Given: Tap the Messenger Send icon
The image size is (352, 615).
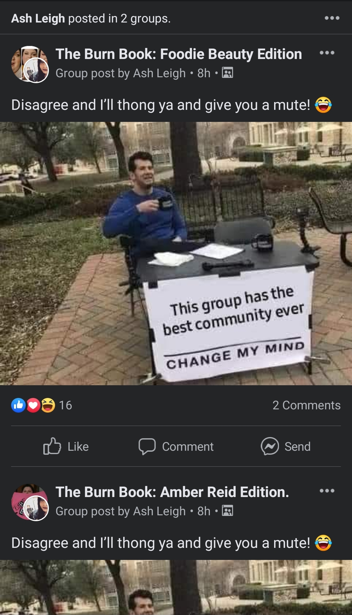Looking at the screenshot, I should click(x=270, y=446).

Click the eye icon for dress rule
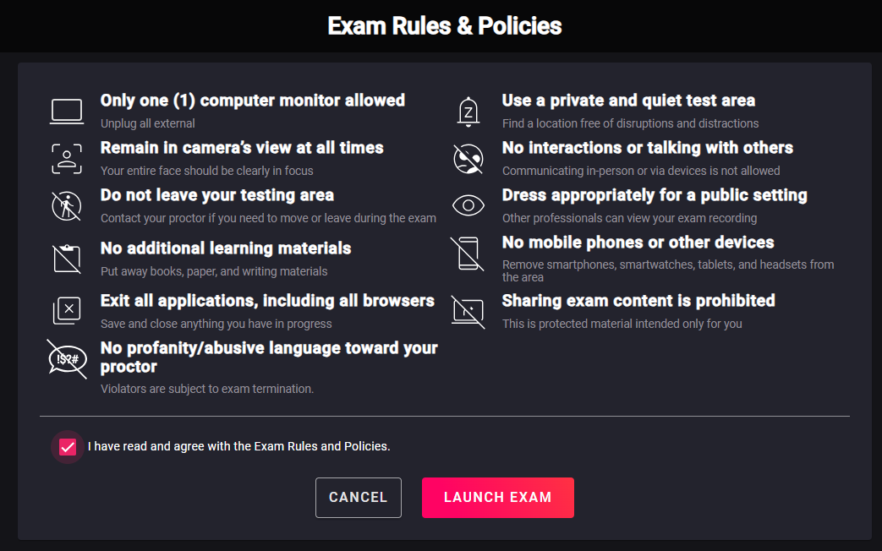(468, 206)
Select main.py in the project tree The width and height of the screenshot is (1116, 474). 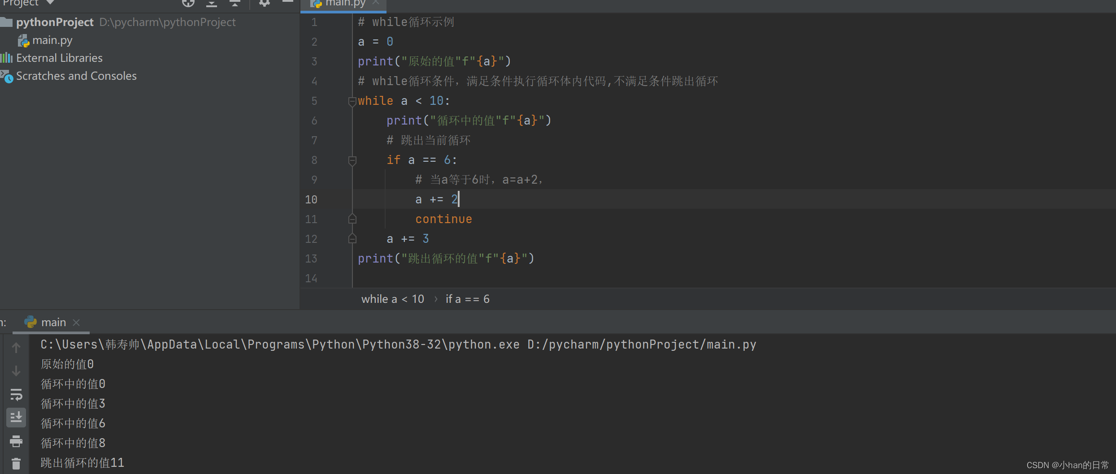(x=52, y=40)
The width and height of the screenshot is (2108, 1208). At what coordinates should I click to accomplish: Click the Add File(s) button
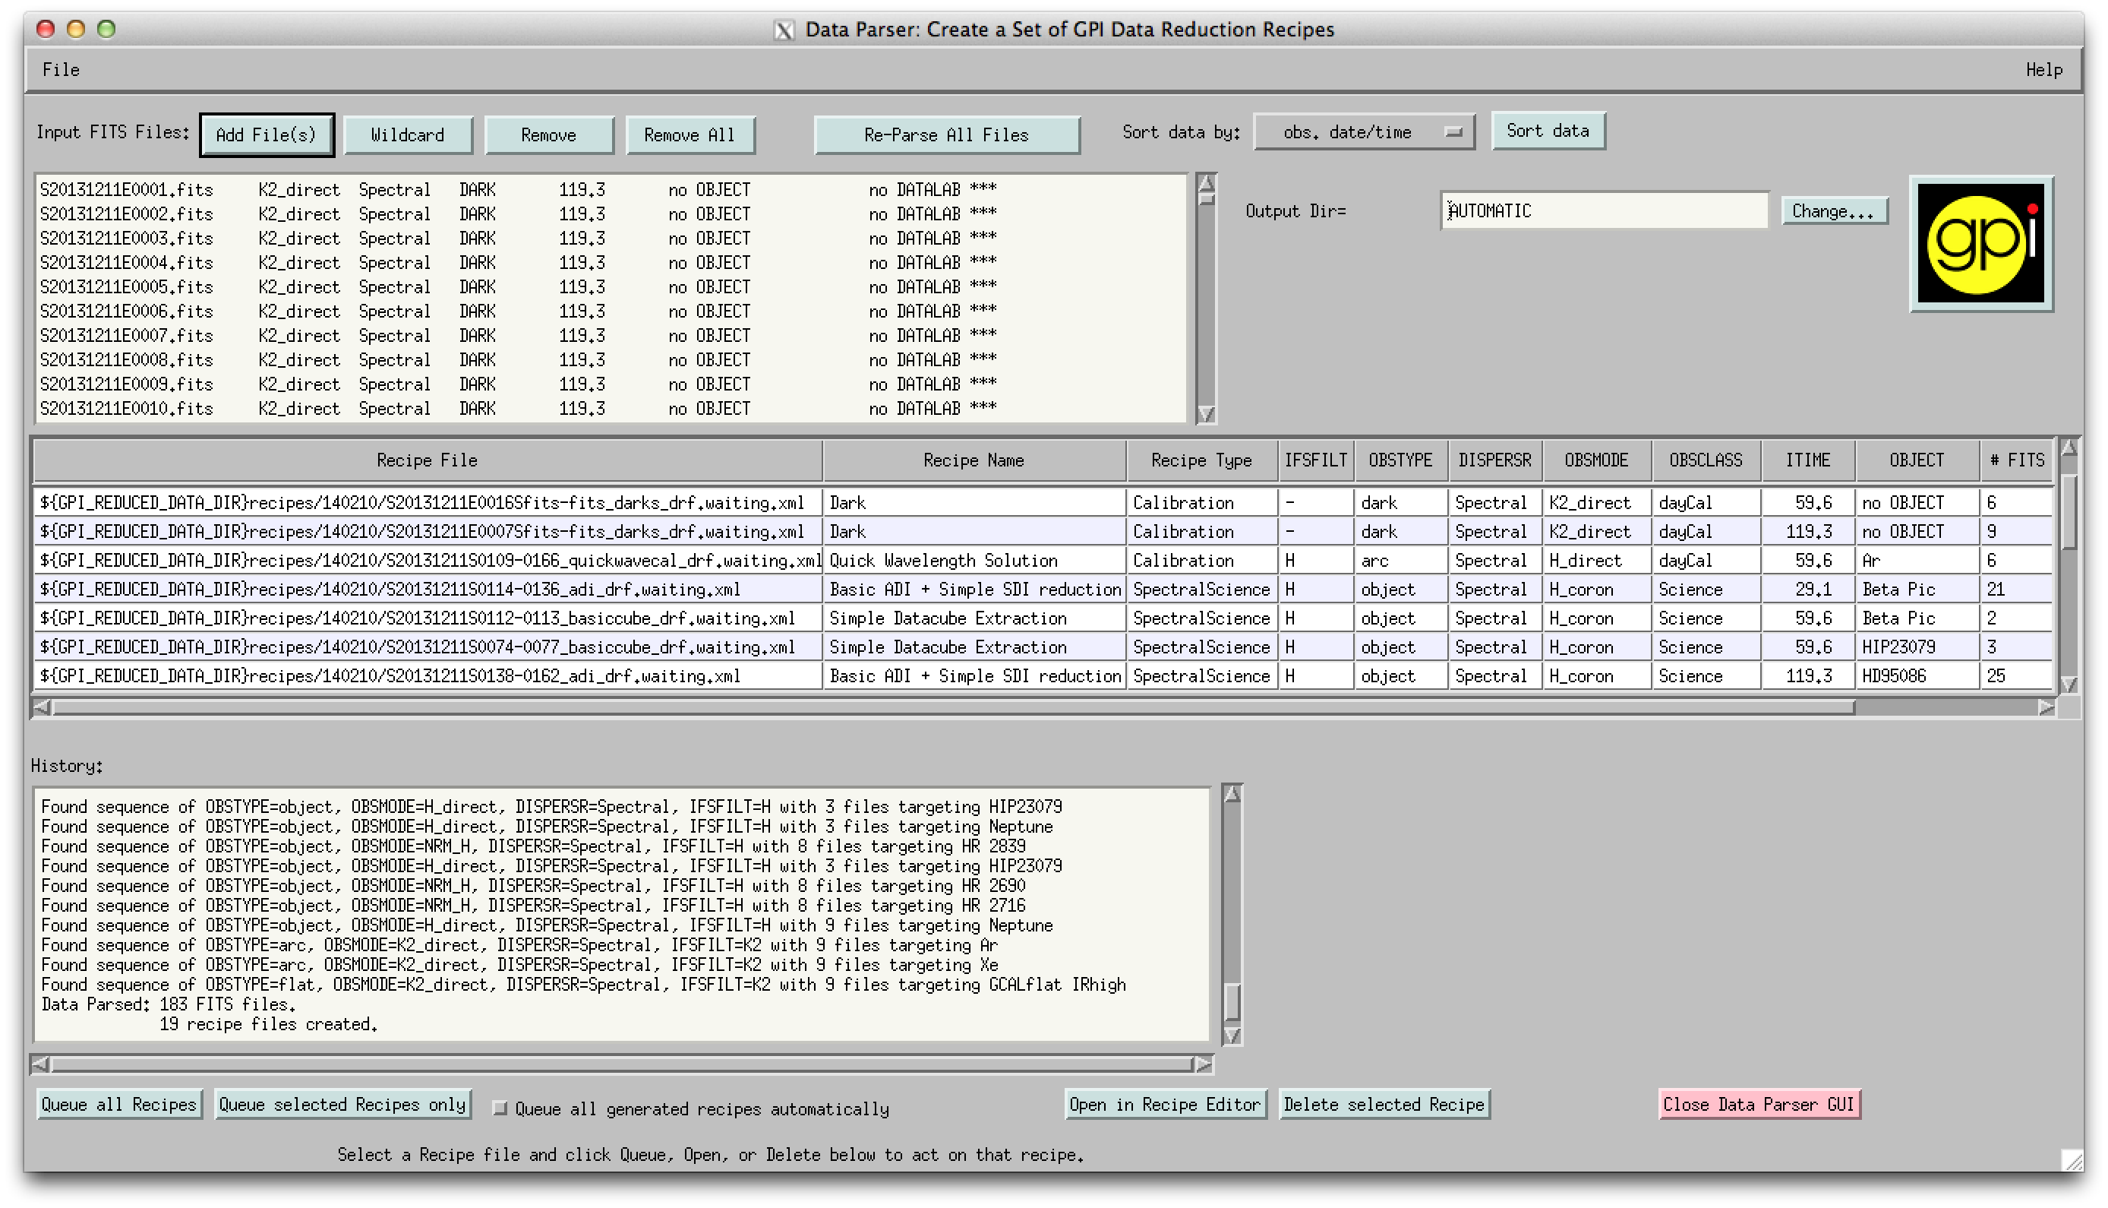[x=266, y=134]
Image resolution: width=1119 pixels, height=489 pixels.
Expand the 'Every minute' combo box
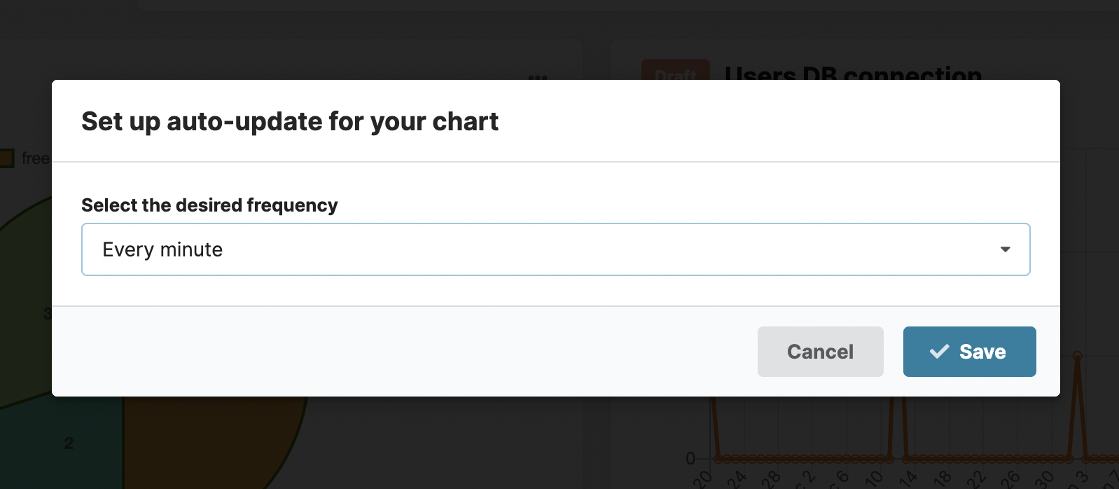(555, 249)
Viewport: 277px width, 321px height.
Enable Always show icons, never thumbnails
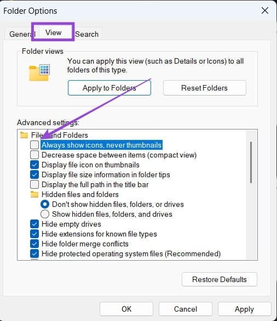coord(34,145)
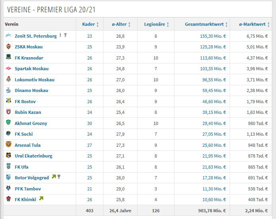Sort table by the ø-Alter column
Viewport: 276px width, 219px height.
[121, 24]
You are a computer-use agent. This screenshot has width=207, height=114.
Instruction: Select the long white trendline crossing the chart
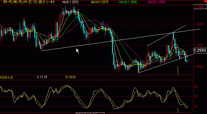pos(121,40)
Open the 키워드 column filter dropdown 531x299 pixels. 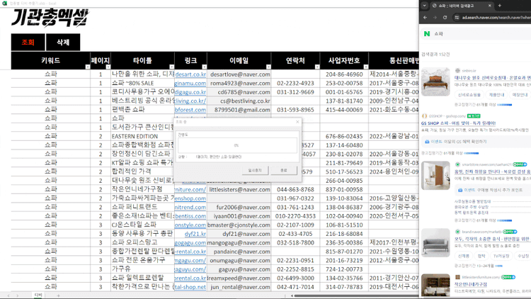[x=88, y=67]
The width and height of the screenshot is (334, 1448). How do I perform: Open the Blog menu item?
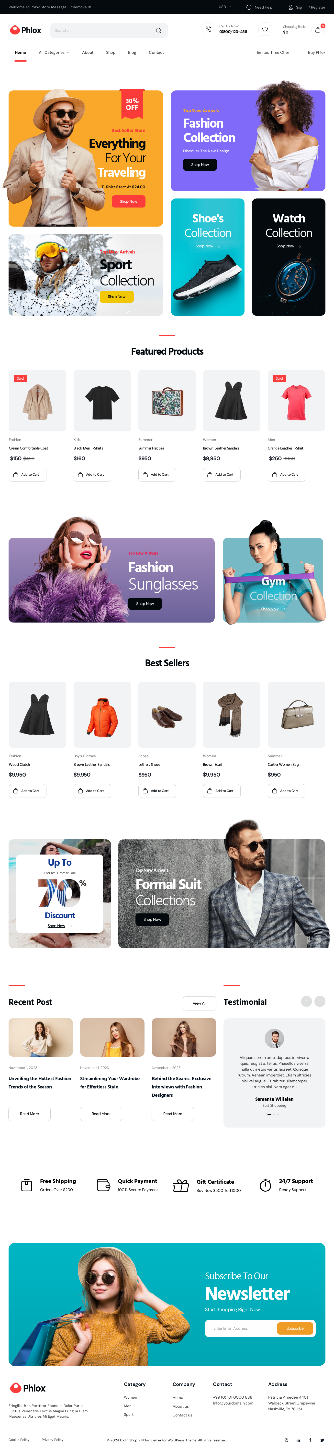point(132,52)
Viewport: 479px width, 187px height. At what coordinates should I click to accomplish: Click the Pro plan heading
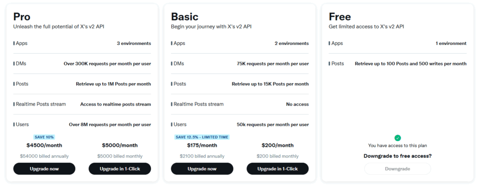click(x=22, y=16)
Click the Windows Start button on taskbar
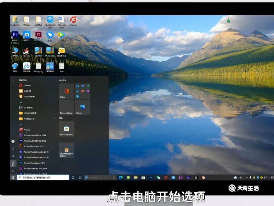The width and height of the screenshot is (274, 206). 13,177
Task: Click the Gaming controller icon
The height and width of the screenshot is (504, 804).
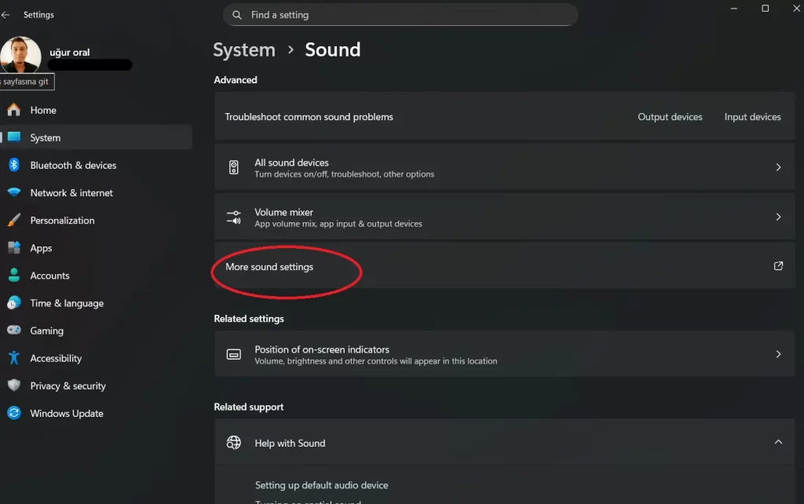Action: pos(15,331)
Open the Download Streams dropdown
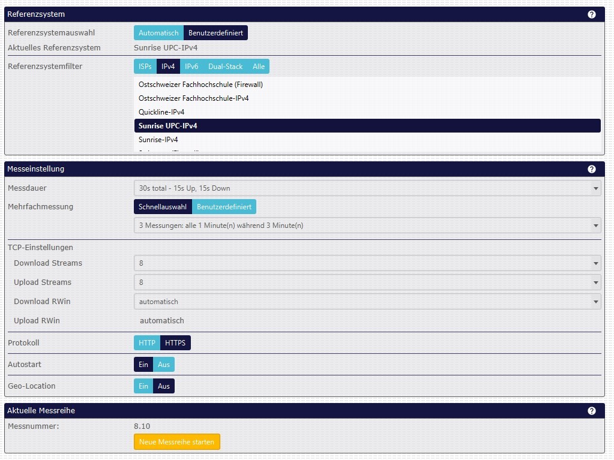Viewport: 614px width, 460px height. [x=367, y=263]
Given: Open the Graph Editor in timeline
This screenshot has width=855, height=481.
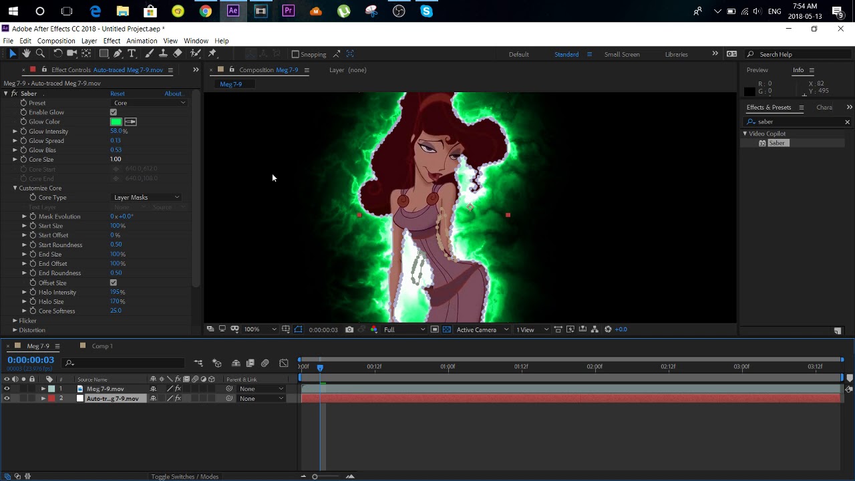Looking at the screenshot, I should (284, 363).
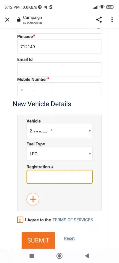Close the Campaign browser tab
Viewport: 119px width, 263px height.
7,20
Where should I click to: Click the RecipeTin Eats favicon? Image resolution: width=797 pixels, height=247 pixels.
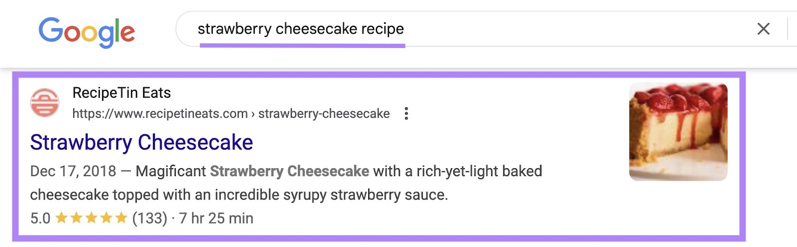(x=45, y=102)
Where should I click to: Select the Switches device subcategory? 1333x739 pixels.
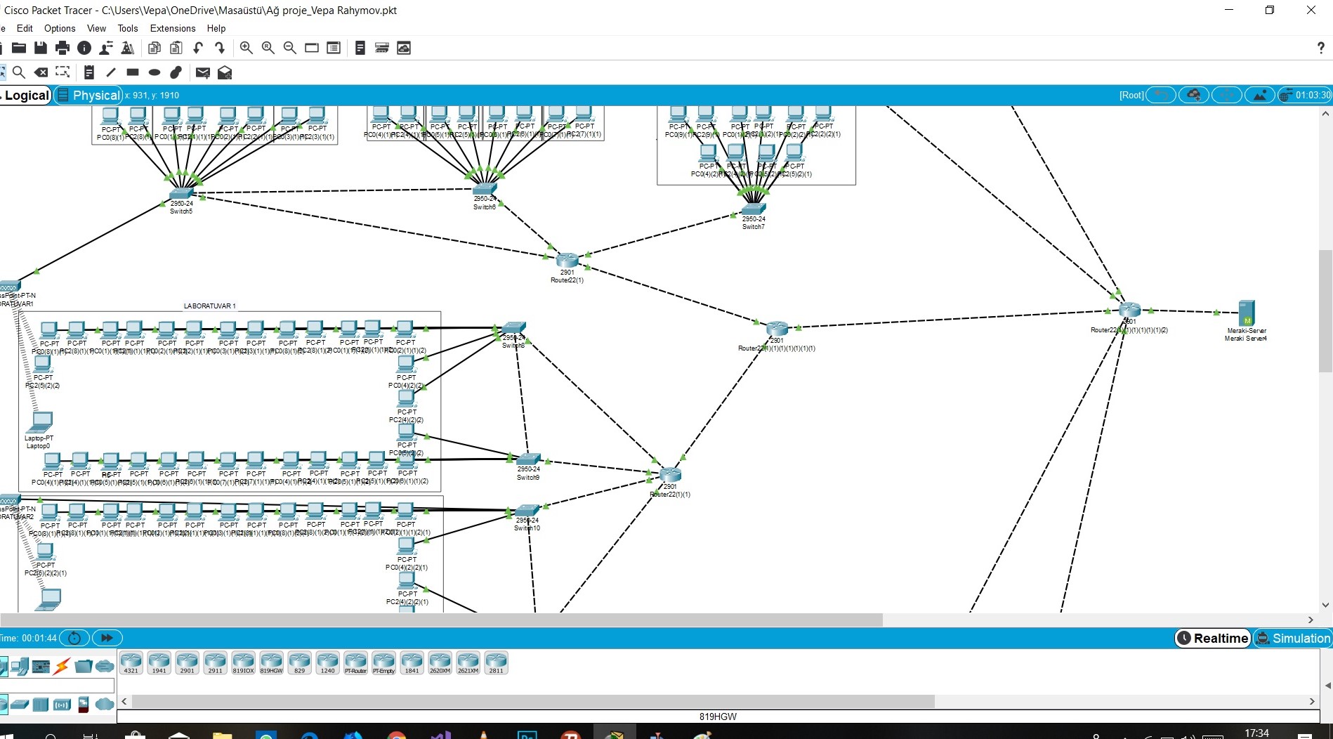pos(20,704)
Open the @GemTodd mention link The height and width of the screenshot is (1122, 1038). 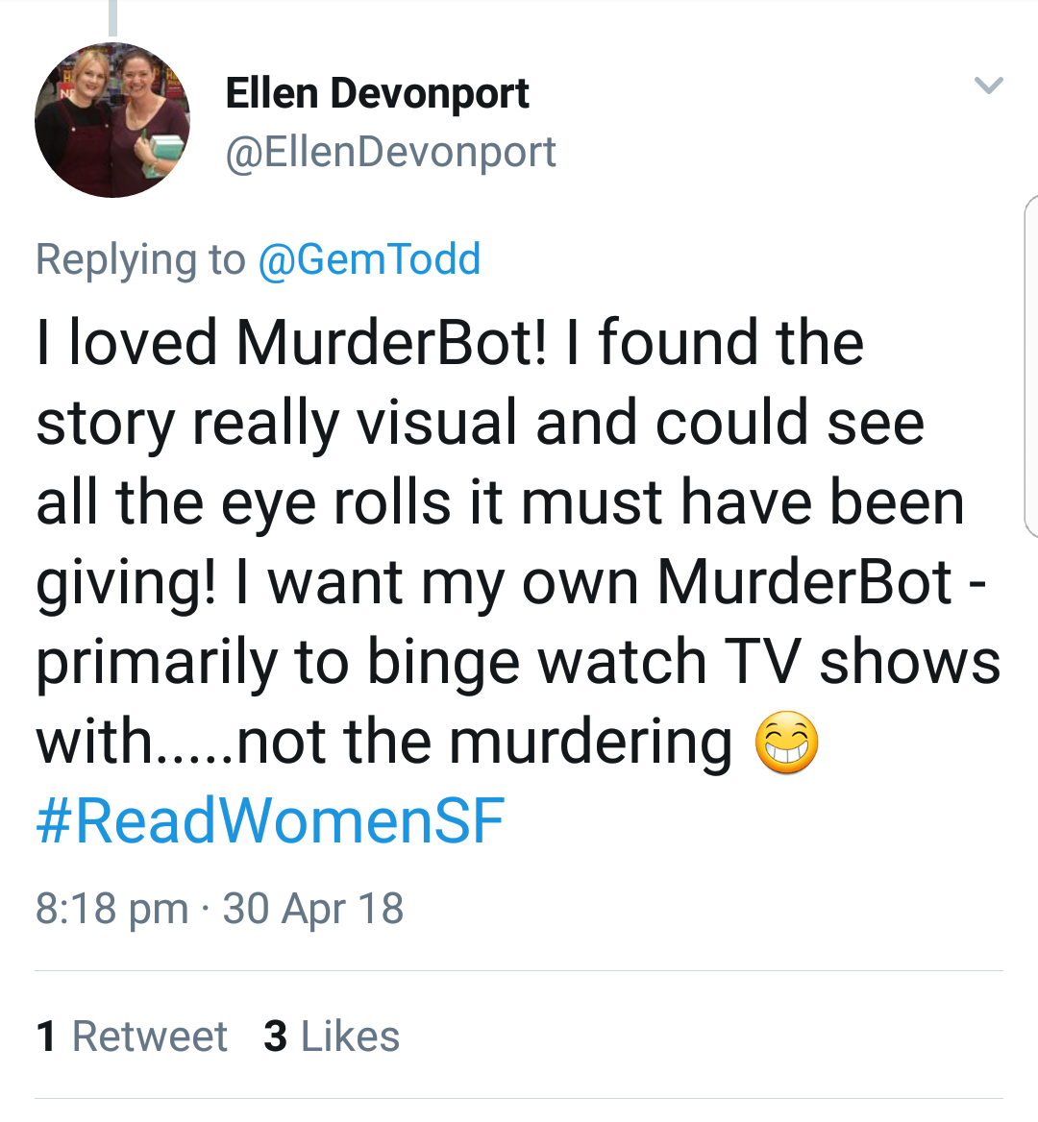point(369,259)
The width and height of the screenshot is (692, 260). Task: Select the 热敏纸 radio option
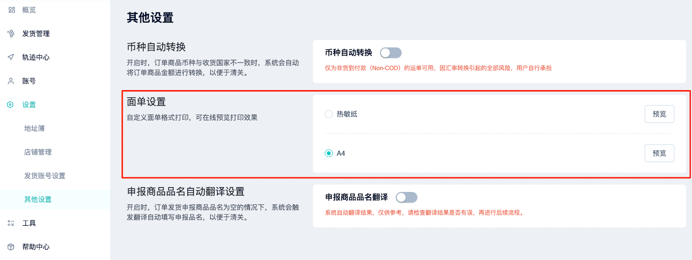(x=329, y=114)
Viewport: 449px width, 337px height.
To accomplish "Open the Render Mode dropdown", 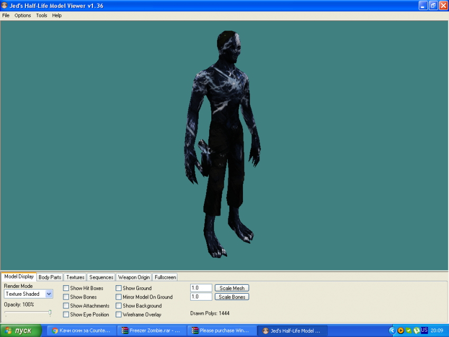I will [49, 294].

━━━━━━━━━━━━━━━━━━━━━━━━━━━━━━

TASK STATEMENT =>
Edit the lines between the one holding "Viewport: 479px width, 187px" and the one holding "Viewport: 614px width, 460px", inclusive, by replacing "taskbar" with "task bar" and leaving everything else unchanged. Leave the pictures out of your answer.

TASK SOLUTION =>
Viewport: 479px width, 187px height. At what coordinates should I click to accomplish: Click the Pro plan heading
click(x=22, y=16)
Click the Windows Start button on task bar
The width and height of the screenshot is (274, 206). 13,177
Task: Click the Gaming controller icon
The height and width of the screenshot is (504, 804).
Action: pos(15,331)
Open the Download Streams dropdown
Viewport: 614px width, 460px height. [x=367, y=263]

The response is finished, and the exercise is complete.